Lecture 7(b)

Time evolution

Unstructured grids

  • Most problems have complex domains.
  • Use unstructured grids.
  • Use Finite Elements.
  • Use method of lines for time evolution.

An unstructued grid representing parts of the UK

Advection equation

Start from

\[ \partial_t \psi + u \partial_x \psi = 0. \]

Weak form, \(x \in [0, 1]\), weight \(w(x)\):

\[ \partial_t \int w \psi + [u w \psi]_0^1 - \int u \psi \partial_x w = 0 \, . \]

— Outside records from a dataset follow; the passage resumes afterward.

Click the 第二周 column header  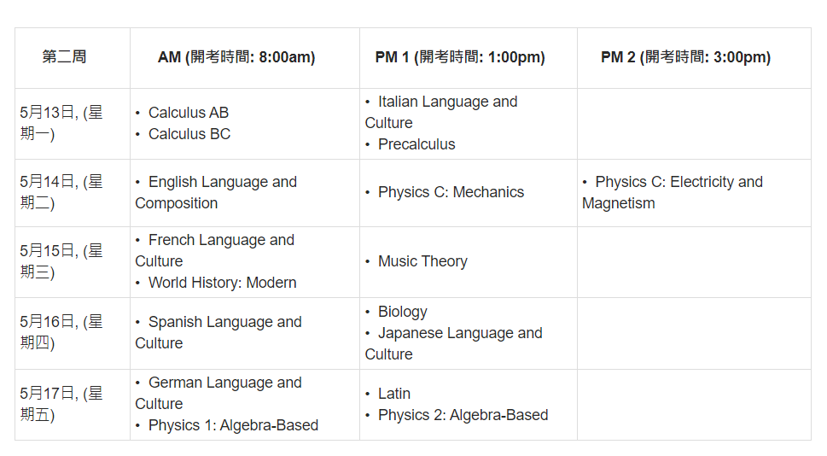pos(64,57)

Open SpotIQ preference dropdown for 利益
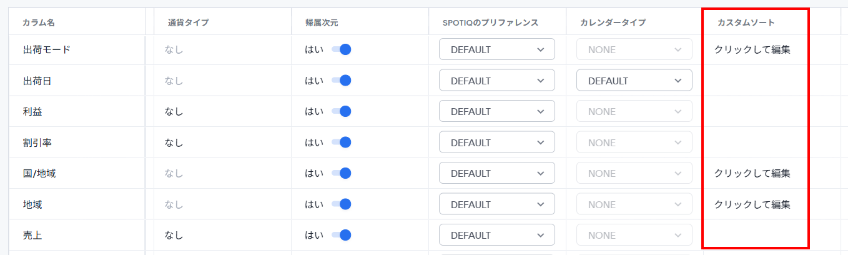[x=497, y=111]
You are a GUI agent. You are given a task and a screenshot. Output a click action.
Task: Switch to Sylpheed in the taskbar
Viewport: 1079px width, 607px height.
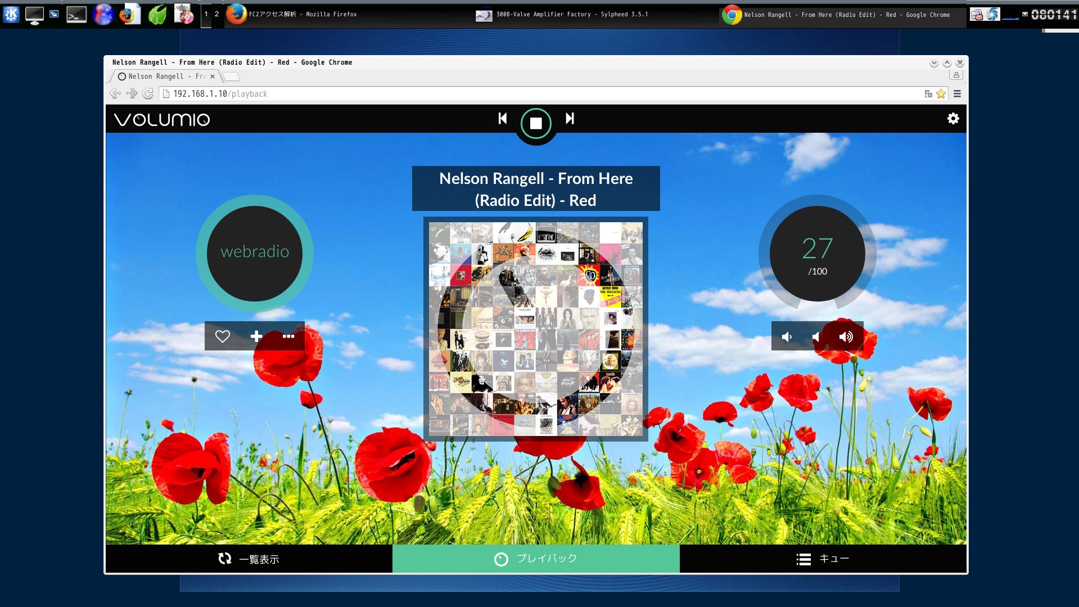[x=562, y=15]
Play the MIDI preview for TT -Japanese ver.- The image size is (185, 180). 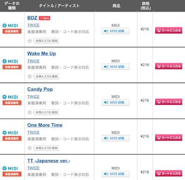116,174
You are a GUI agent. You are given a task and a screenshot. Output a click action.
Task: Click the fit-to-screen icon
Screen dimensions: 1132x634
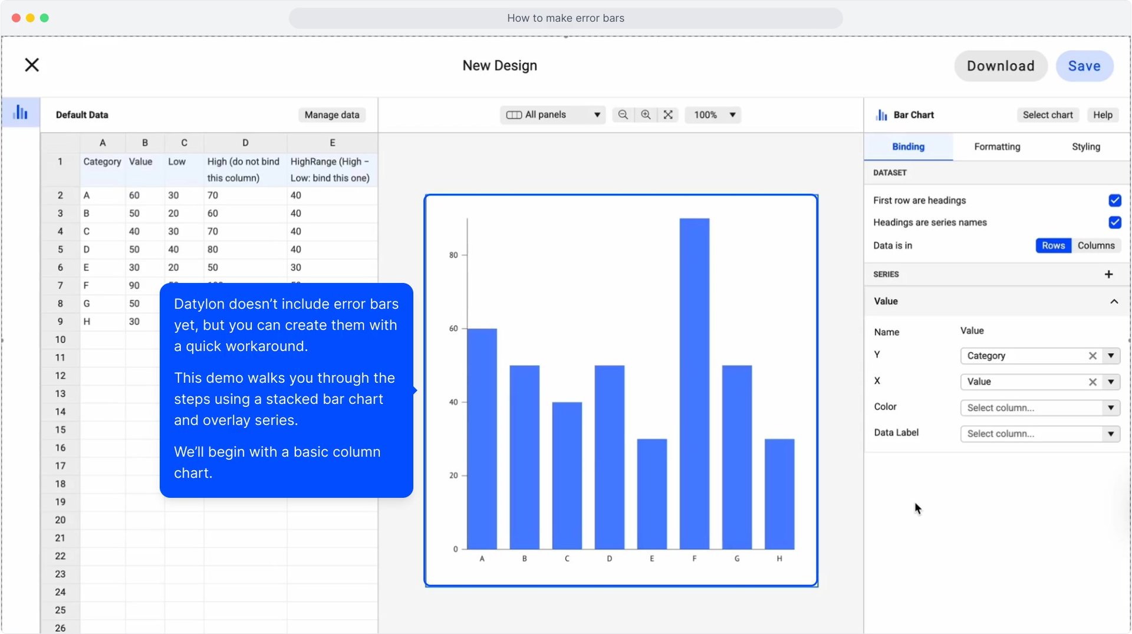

Basis functions \(w = \sum w_A N_A(x)\) etc:

\[ \underbrace{M_{AB}}_{\text{mass}} \partial_t \psi_A + \underbrace{K_{AB}}_{\text{stiffness}} \psi_A = \underbrace{F_B}_{\text{force}} \, . \]

Key matrices

\[ \begin{aligned} \partial_t \int w \psi + [u w \psi]_0^1 - \int u \psi \partial_x w &= 0 \, , \\ \underbrace{M_{AB}}_{\text{mass}} \partial_t \psi_A + \underbrace{K_{AB}}_{\text{stiffness}} \psi_A &= \underbrace{F_B}_{\text{force}} \, , \end{aligned} \]

where

\[ \begin{aligned} M_{AB} &= \int N_A N_B \, , & K_{AB} &= -u \int N_A \partial_x N_B \, , \\ F_B &= \text{boundary terms} \, . \end{aligned} \]

Example

nodes, dx = np.linspace(0, 1, N_elements+1, retstep=True)
LM = np.zeros((2, N_elements), dtype=np.int64)
for e in range(N_elements):
    ...
# Global mass and stiffness matrix and force vector
M = np.zeros((N_elements, N_elements))
K = np.zeros((N_elements, N_elements))
F = np.zeros((N_elements,))
# Loop over elements
for e in range(N_elements):
    m_e = mass(nodes[e:e+2])
    k_e = stiffness_time(nodes[e:e+2], u)
    for a in range(2):
        A = LM[a, e]
        for b in range(2):
            B = LM[b, e]
            if (A >= 0) and (B >= 0):
                M[A, B] += m_e[a, b]
                K[A, B] += k_e[a, b]
# Iterate
dt = 0.9*dx
t = 0
while t < t_end:
    if t + dt > t_end:
        dt = t_end - t + 1e-10
    t += dt
    # RK2 step 1
    dpsidt = np.linalg.solve(M, F - K @ Psi[1:])
    Psi1 = Psi.copy()
    Psi1[1:] += dt * dpsidt
    # RK2 step 2
    dpsidt = np.linalg.solve(M, F - K @ Psi1[1:])
    Psi1 = Psi.copy()
    Psi[1:] = (Psi[1:] + Psi1[1:] + dt * dpsidt) / 2

Advecting a pulse using finite elements

Matrix structure

  • Matrices are sparse: \(\sim N\) entries.
  • Use sparse structures for efficiency.
  • Changes setting/use patterns.
from scipy import sparse

K = sparse.lil_array((N_elements, 
                      N_elements))
for e in range(N_elements):
        ...
            K[A, B] += k_e[a, b]
Psi_interior = sparse.linalg.solve(
    K.to_csr(), F)

Matrix structure in one and two dimensions

Summary

  • Finite elements use function basis.
  • For time dependent problems
    • make solution coefficients time dependent;
    • construct mass matrix;
    • time evolve using method of lines.
  • Use sparse matrices for efficiency in higher dimensions.